▸ Assignment: For the records below, report how many lines include the word "width". Only the number should appear.

▸ Data in this exercise:
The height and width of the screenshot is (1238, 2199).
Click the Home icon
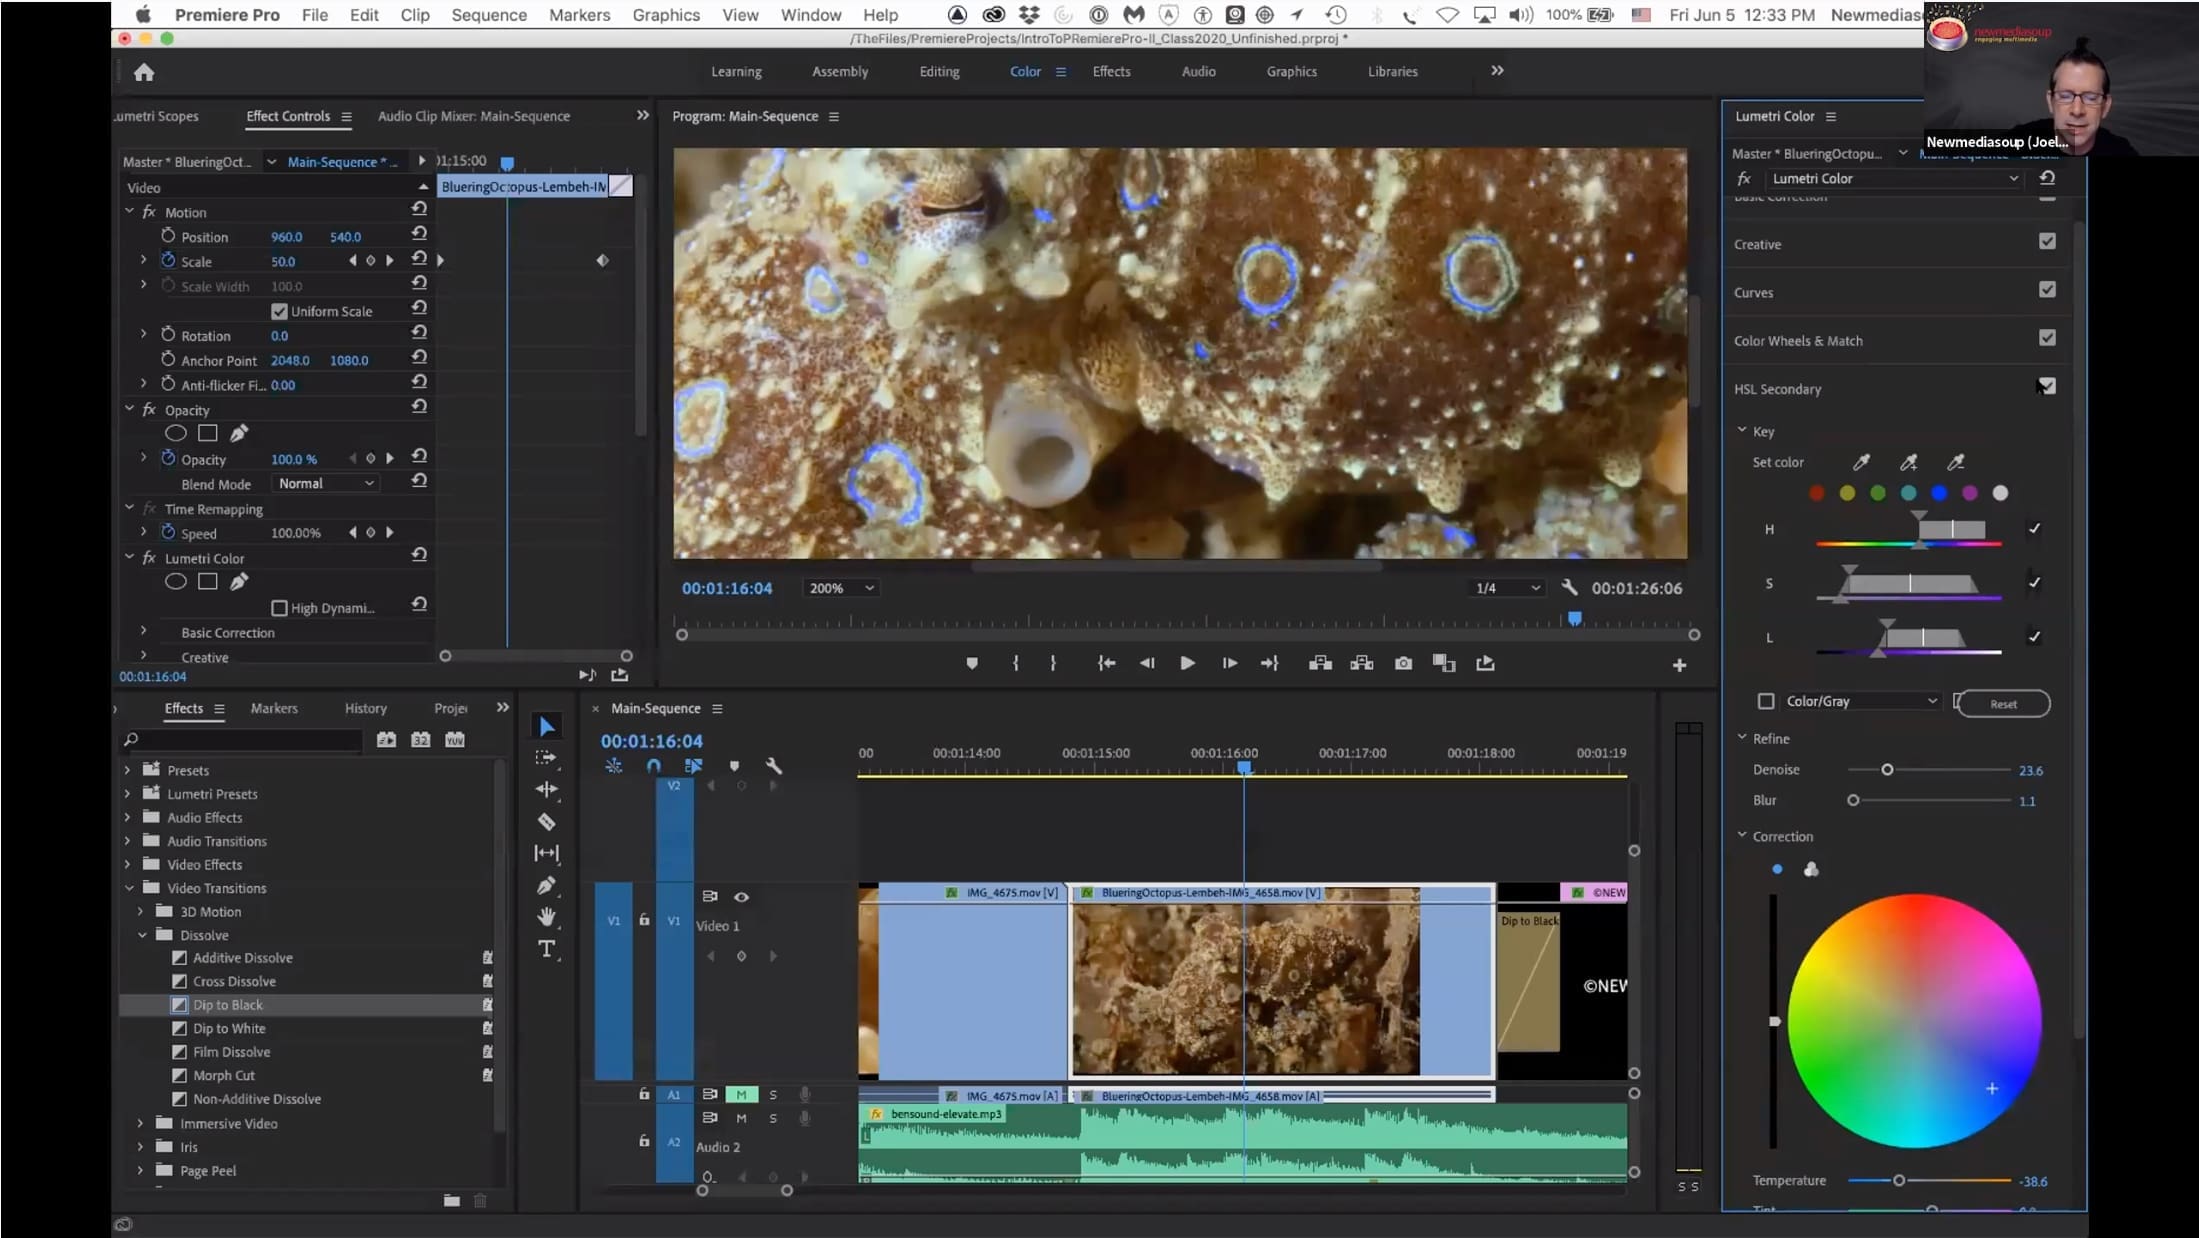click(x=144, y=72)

---

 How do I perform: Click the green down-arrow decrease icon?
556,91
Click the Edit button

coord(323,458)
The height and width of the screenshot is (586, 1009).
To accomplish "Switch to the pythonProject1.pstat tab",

▸ Answer to the problem: 2